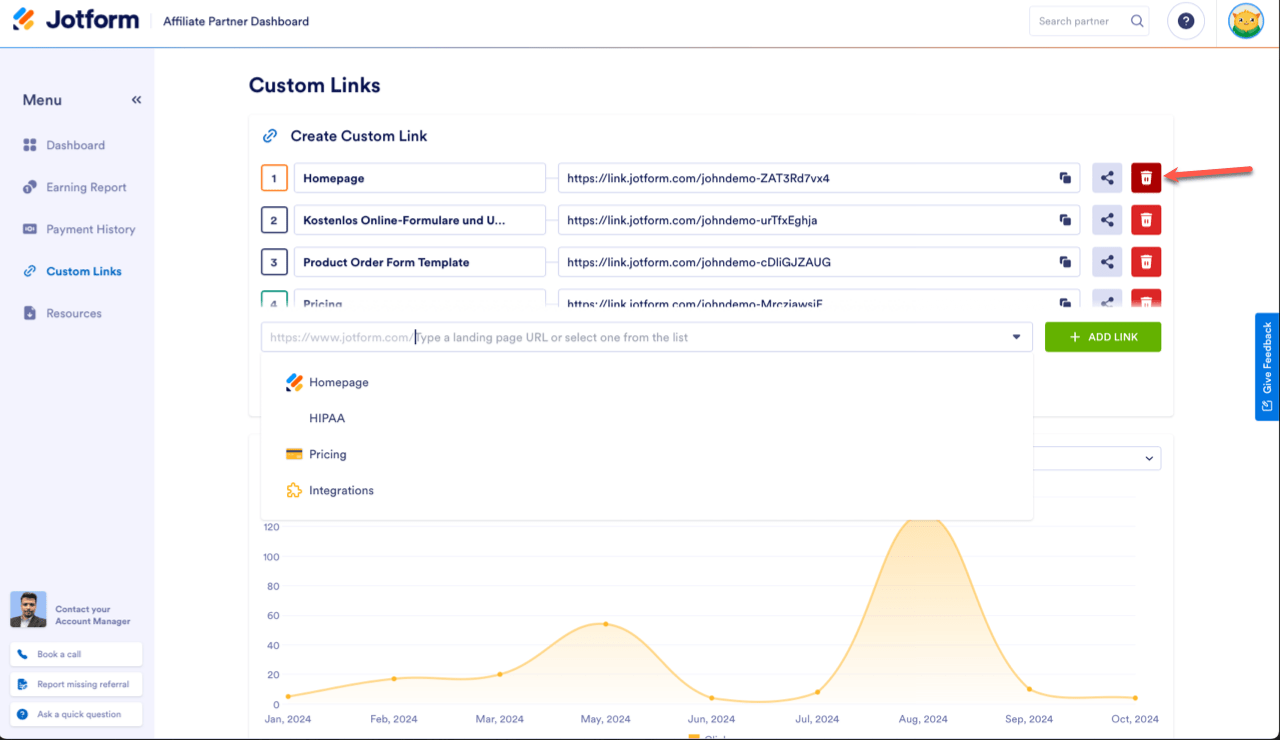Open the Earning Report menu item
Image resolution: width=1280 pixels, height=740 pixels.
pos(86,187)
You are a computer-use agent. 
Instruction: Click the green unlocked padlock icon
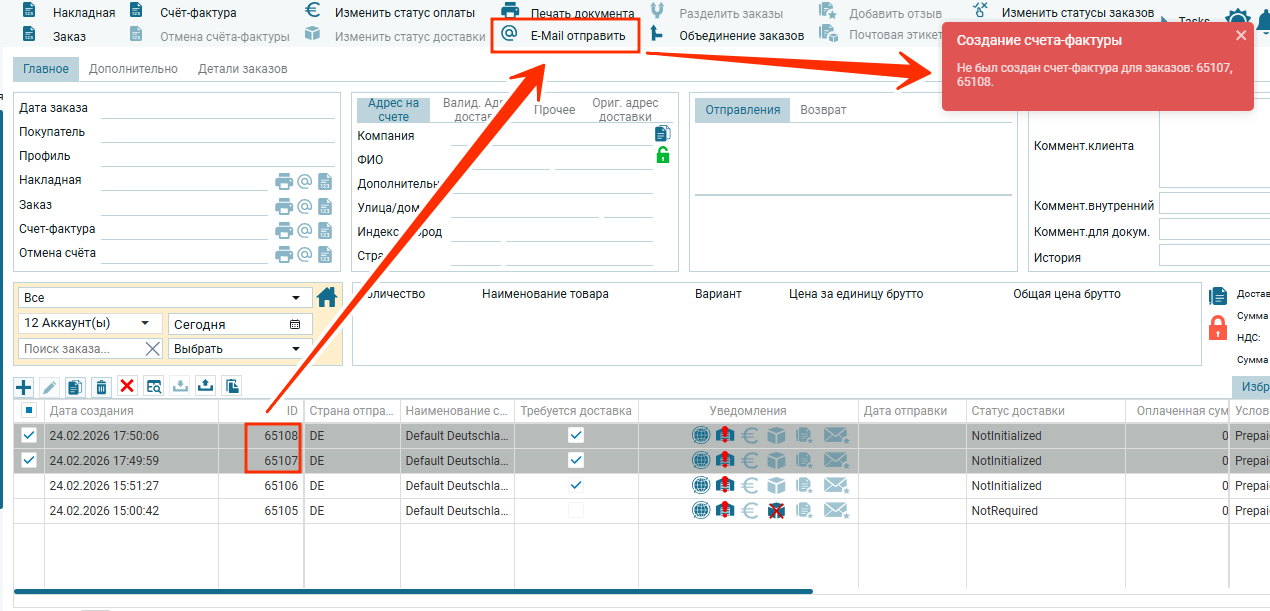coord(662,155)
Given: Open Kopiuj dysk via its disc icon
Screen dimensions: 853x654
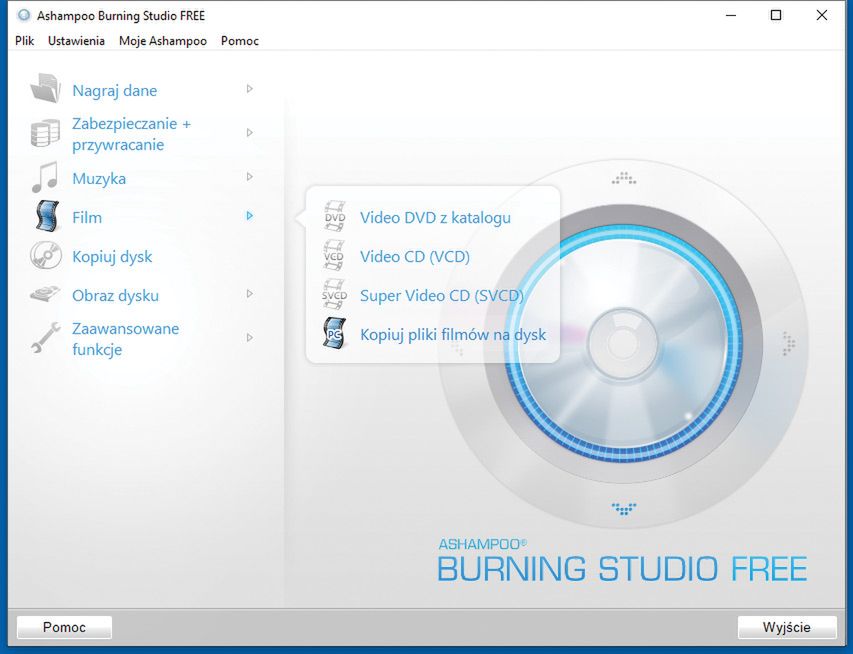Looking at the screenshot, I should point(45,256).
:::
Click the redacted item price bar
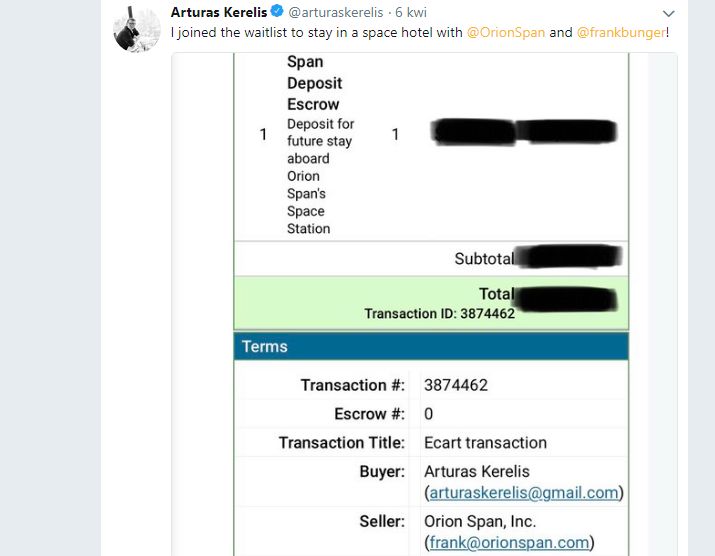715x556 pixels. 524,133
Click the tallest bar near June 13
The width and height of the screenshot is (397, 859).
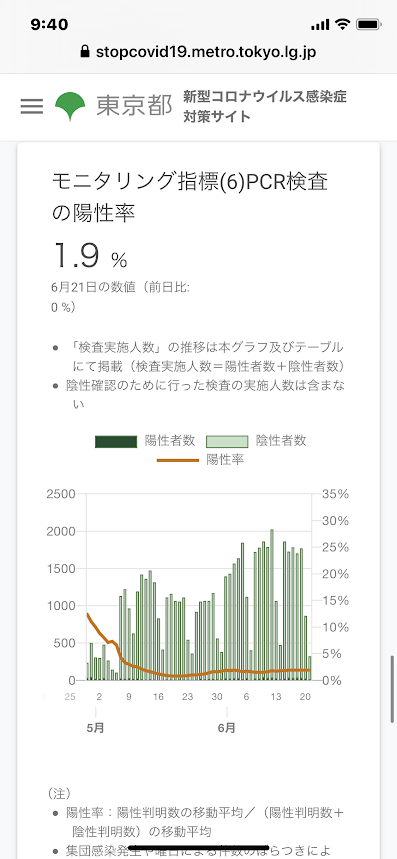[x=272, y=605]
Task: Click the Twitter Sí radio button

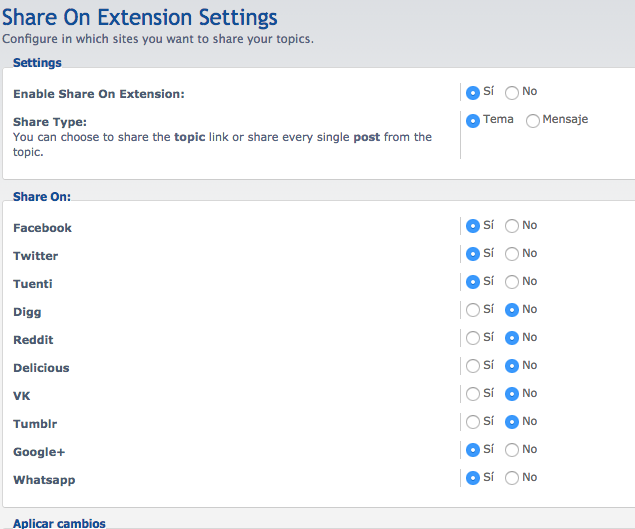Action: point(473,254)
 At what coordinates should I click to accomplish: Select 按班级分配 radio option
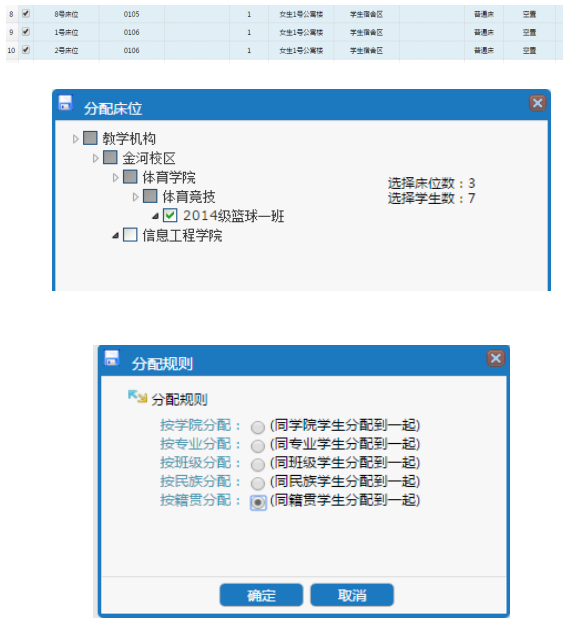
:::
*What you need to do:* Starting at the line with "The width and" in the entries above, write out every line exactly until the line with "At what coordinates" has been written. Include no pictures and nothing more.

*Reply to the task:*
The width and height of the screenshot is (397, 859).
[x=272, y=605]
Task: Click the Twitter Sí radio button

Action: point(473,254)
 At what coordinates should I click to accomplish: Select 按班级分配 radio option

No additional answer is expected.